* _Problem description_
Once the line containing "The height and width of the screenshot is (731, 1178)." is found in the entries below, restate it and each following line word for word, stopping after the line containing "1166x737 pixels.".

* _Stored data_
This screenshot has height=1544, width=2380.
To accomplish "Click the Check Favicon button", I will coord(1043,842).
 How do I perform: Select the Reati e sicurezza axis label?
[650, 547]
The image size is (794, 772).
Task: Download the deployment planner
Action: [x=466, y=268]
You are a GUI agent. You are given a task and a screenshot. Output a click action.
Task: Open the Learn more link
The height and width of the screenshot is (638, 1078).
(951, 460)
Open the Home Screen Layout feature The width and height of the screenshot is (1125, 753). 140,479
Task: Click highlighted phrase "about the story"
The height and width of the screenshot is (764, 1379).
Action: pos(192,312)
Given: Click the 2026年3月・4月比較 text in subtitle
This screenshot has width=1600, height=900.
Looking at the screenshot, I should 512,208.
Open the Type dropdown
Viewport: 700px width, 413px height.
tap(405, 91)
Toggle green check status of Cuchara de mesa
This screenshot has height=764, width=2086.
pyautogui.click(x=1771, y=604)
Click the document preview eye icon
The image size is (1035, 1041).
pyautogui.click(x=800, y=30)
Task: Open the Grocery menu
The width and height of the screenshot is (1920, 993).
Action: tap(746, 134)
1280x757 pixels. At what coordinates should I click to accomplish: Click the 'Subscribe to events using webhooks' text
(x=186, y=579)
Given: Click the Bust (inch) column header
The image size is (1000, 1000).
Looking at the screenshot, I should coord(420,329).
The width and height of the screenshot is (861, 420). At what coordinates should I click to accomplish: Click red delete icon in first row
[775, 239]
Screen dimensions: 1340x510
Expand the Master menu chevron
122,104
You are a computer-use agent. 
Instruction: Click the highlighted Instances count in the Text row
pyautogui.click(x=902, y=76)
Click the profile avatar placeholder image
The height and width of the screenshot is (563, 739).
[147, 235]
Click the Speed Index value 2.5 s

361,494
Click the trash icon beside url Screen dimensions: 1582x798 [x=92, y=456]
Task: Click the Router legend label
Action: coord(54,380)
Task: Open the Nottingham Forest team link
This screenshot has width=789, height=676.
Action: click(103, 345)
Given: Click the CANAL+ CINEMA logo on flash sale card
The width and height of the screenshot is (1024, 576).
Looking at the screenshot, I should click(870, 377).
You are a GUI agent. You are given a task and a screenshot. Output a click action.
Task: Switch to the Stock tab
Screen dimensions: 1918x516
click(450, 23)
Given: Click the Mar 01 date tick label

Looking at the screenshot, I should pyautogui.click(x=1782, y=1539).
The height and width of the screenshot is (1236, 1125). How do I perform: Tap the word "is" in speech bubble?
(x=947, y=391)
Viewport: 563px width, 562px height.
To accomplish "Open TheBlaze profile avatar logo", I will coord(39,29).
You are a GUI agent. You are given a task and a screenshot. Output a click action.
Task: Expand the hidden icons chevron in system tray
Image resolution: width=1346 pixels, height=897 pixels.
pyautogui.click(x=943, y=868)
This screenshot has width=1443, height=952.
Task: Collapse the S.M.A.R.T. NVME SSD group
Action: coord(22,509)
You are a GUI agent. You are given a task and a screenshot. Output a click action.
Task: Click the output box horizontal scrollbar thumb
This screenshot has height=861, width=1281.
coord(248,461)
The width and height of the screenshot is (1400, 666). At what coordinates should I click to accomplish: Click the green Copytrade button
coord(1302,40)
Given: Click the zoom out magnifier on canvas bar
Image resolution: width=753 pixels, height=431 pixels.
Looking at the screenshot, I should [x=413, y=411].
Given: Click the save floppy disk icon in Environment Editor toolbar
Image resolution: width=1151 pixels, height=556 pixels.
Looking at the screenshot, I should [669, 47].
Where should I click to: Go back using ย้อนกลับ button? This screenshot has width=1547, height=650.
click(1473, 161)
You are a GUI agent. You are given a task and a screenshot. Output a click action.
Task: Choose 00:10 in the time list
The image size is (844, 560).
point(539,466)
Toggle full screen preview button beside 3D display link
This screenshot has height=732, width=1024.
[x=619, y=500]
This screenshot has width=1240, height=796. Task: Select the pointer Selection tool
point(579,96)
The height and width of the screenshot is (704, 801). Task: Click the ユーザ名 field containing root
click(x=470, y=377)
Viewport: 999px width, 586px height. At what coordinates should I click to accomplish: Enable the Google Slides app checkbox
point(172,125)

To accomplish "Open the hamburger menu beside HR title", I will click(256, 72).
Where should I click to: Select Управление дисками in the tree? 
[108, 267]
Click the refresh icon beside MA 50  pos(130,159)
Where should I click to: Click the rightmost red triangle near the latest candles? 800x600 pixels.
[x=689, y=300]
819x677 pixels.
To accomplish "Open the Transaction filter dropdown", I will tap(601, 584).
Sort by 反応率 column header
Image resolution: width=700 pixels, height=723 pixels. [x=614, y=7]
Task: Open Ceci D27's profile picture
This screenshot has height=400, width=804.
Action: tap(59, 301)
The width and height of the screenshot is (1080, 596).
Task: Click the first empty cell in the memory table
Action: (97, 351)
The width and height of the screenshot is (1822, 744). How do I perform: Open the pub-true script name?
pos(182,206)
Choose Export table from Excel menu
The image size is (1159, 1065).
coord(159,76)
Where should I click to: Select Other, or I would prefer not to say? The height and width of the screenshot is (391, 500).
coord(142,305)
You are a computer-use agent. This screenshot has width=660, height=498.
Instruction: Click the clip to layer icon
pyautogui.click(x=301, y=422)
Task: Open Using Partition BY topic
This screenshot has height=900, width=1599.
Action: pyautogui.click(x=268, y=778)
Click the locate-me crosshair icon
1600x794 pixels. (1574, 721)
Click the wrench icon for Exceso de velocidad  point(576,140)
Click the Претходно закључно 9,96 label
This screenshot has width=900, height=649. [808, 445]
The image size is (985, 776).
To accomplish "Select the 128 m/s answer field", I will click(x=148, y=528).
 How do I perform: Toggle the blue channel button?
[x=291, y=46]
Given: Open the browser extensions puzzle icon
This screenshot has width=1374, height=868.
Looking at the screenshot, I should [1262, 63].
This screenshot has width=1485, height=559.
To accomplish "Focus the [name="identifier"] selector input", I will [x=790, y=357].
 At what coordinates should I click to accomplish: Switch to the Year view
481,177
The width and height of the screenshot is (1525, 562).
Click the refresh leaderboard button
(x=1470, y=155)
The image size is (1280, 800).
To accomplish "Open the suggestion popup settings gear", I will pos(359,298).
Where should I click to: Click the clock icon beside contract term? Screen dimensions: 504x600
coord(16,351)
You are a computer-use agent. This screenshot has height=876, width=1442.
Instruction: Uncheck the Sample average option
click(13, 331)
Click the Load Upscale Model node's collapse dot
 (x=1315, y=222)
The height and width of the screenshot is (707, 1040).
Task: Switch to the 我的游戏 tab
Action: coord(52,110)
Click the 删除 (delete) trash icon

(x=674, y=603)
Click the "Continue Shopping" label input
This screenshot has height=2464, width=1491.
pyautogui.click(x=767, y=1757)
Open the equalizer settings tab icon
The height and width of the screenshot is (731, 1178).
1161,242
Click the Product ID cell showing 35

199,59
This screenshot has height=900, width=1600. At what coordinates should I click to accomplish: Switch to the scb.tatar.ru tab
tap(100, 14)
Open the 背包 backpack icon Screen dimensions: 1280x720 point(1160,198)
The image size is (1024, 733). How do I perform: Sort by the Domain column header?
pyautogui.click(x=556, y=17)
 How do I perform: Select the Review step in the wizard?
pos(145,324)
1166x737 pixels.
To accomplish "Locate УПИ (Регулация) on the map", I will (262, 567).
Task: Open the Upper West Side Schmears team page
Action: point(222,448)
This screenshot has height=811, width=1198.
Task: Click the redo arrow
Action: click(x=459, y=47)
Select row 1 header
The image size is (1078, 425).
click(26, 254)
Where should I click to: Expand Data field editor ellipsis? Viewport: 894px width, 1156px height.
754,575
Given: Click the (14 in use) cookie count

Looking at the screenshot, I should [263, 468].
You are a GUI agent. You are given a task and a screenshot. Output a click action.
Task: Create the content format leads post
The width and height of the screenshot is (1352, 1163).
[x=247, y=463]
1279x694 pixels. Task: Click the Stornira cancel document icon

* _Response to the exercise_
The height and width of the screenshot is (731, 1178).
1161,242
Click the Product ID cell showing 35

199,59
This screenshot has height=900, width=1600. At what coordinates should I click to accomplish: Switch to the scb.tatar.ru tab
tap(100, 14)
Open the 背包 backpack icon Screen dimensions: 1280x720 point(1160,198)
The image size is (1024, 733). How do I perform: Sort by the Domain column header?
pyautogui.click(x=556, y=17)
 How do I perform: Select the Review step in the wizard?
pos(145,324)
1166x737 pixels.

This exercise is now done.